2) Passing lots (e.g. dozens) of arrays as arguments to a subroutine versus accessing these arrays from a module within the subroutine?

3) Fortran 95 constructs (FORALL and WHERE) versus DO and IF? I know that these mattered back in the 90's when code vectorization was a big thing, but is there any difference now with modern compilers being able to vectorize explicit DO loops? (I am using PGI, Intel, and IBM compilers in my work)

4) Raising a number to an integer power versus multiplication? E.g.:

b=a**4

b=a*a*a*a

I have been taught to always use the latter where possible. Does this affect efficiency and/or precision? (probably compiler dependent as well)

Please discuss and/or add any tricks and tips that you know about improving Fortran code efficiency. What else is out there? If you know anything specific to what each of the compilers above do related to this question, please include that as well.

Added: Note that I do not have any bottlenecks or performance issues per se. I am asking if there are any general rules for optimizing the code in sense of operations.

Thanks!

Solution

You've got a-priori ideas about what to do, and some of them might actually help, but the biggest payoff is in a-posteriori anaylsis.
(Added: In other words, getting a*b*c into a different order might save a couple cycles (which I doubt), while at the same time you don't know you're not getting blind-sided by something spending 1000 cycles for no good reason.)

No matter how carefully you code it, there will be opportunities for speedup that you didn't foresee. Here's how I find them. (Some people consider this method controversial).

It's best to start with optimization flags OFF when you do this, so the code isn't all scrambled. Later you can turn them on and let the compiler do its thing.

Get it running under a debugger with enough of a workload so it runs for a reasonable length of time. While it's running, manually interrupt it, and take a good hard look at what it's doing and why. Do this several times, like 10, so you don't draw erroneous conclusions about what it's spending time at.

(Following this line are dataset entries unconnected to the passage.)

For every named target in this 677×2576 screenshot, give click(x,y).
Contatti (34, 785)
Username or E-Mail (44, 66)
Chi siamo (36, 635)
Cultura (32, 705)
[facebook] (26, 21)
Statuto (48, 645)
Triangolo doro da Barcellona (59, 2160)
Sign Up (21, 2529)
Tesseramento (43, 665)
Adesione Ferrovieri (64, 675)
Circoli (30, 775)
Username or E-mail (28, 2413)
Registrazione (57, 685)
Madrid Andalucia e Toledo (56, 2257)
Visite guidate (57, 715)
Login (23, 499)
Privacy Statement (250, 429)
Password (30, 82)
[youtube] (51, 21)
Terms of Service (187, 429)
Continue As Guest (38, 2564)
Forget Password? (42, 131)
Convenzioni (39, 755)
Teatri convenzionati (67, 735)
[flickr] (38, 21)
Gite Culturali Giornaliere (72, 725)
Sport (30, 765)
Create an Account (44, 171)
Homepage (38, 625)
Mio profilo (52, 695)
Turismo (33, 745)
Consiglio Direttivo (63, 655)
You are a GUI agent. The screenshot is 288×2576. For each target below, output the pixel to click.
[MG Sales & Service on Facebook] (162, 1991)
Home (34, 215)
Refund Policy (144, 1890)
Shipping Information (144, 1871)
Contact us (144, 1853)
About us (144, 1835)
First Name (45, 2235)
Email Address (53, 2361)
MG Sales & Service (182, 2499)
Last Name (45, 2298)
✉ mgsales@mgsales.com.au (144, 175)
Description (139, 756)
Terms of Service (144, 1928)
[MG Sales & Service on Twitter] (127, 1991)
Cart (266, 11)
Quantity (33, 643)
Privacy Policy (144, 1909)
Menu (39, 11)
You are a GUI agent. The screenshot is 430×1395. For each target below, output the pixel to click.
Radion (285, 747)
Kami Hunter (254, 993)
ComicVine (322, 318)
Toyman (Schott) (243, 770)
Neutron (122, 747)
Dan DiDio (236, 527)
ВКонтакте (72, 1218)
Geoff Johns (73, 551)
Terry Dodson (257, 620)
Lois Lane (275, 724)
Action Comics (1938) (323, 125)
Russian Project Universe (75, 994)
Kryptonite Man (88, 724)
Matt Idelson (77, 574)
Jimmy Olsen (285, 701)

Here's examples of things you might find:

It could be spending a large fraction of time calling math library functions unnecessarily due to the way some expressions were coded, or with the same argument values as in prior calls.
It could be spending a large fraction of time doing some file I/O, or opening/closing a file, deep inside some routine that seemed harmless to call.
It could be in a general-purpose library function, calling a subordinate subroutine, for the purpose of checking argument flags to the upper function. In such a case, much of that time might be eliminated by writing a special-purpose function and calling that instead.

If you do this entire operation two or three times, you will have removed the stupid stuff that finds its way into any software when it's first written. After that, you can turn on the optimization, parallelism, or whatever, and be confident no time is being spent on silly stuff.